> Text passage

▶

(Sad and beautiful story of Carolyn, Richard, Andrea and Amy. Narrated by Andrea, through my Facebook friend Joe Kralicek.)
“In case you ever wondered what a donor family goes through, here is an article from my donor Carolyn’s daughter Andrea. And to clarify, the “Joe” referred to in this, is of course me!
On October 30, 1992 my Mother, Carolyn Sue S. R., came home with a pounding headache. I arrived home from work as a social worker at a long term care center. My name is Andrea R.B. and I was 23 at the time. My sister, Amy R.R. was 22 years old and a student teacher, and my Dad, Richard R. was a pharmacist were seated on our couch looking at homemade cards my sister’s classroom had made for her, as she was student teaching at an elementary school in Waterloo, Iowa.
My Mom was a physical therapist and my Dad was a pharmacist. They were both current on trends in the medical field. I say this because Organ Donation was not widely discussed or mentioned in the media, let alone in your doctor’s office or while creating Living Wills.
They could both sense that her headache was unusual and she tried lying down in her bedroom. I went into her bedroom and laid with her and talked softly with her. My Father came in and said he thought it was best to take my Mother to the emergency room for pain medication.
My Father helped my Mom change out of her work clothes and she wore Keds tennis shoes, a fuschia t-shirt and her favorite jacket with her purse tucked under her arm like a football. I sat down in the living room with my sister and we watched them go out the front door. That was the last time we saw her.

◀

> Data for analysis
▶

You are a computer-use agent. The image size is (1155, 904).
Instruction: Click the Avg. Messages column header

◀
▶

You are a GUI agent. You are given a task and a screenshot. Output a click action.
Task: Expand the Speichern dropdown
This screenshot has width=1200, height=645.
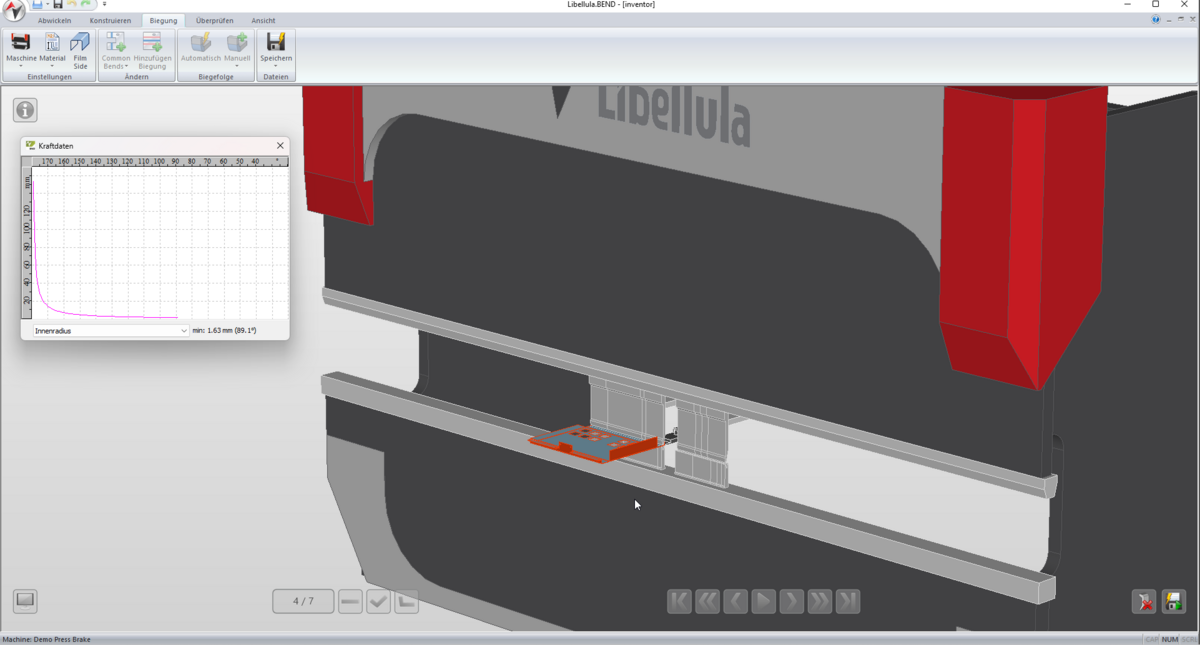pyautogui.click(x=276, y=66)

◀

> Questions to answer
a) According to the donor family account, on what date did Carolyn come home with a pounding headache?
b) Write out the part of the donor family account that opens with the words containing "(Sad and beautiful" and closes with "of course me!".
You will not need the lines to do what is asked.

> Exercise answers
a) October 30, 1992

b)
(Sad and beautiful story of Carolyn, Richard, Andrea and Amy. Narrated by Andrea, through my Facebook friend Joe Kralicek.)
“In case you ever wondered what a donor family goes through, here is an article from my donor Carolyn’s daughter Andrea. And to clarify, the “Joe” referred to in this, is of course me!